_Task instructions_
From the data below, copy each line that includes the word "agent".

_Exercise input_
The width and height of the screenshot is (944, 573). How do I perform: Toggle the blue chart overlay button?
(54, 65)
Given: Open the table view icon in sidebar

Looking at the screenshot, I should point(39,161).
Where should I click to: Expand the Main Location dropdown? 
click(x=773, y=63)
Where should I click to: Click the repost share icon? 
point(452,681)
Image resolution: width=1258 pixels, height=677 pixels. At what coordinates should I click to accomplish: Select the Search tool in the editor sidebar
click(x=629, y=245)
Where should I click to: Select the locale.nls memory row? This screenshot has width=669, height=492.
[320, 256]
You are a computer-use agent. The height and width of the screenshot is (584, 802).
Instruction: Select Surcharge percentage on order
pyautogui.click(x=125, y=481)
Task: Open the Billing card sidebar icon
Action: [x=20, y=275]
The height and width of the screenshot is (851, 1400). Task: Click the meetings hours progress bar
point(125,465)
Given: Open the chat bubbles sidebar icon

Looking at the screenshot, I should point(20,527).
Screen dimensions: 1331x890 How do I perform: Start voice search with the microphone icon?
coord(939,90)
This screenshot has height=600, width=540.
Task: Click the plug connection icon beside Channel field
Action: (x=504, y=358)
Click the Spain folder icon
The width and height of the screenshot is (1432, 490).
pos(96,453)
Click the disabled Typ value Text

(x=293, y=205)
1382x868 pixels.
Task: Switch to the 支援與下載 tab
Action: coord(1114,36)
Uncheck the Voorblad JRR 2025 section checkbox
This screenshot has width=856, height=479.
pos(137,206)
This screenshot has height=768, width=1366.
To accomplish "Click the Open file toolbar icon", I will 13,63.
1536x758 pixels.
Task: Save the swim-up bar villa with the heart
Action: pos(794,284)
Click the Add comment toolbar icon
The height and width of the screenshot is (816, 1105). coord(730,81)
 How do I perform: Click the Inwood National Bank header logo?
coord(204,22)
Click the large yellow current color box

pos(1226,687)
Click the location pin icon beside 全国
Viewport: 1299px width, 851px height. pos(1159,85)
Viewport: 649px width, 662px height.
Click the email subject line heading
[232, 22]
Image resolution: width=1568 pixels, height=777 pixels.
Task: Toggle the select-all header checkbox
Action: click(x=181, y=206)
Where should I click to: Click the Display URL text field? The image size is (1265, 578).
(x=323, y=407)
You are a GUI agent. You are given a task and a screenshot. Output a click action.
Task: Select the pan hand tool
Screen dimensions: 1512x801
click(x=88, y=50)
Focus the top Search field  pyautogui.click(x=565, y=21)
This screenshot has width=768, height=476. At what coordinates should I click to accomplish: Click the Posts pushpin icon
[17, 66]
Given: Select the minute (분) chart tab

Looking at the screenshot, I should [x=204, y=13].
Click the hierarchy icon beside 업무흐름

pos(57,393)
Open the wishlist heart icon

_Solution for this task_
You are a computer-use agent. The height and width of the screenshot is (584, 802).
You are a GUI agent. You are given a task and a screenshot. Output a click action.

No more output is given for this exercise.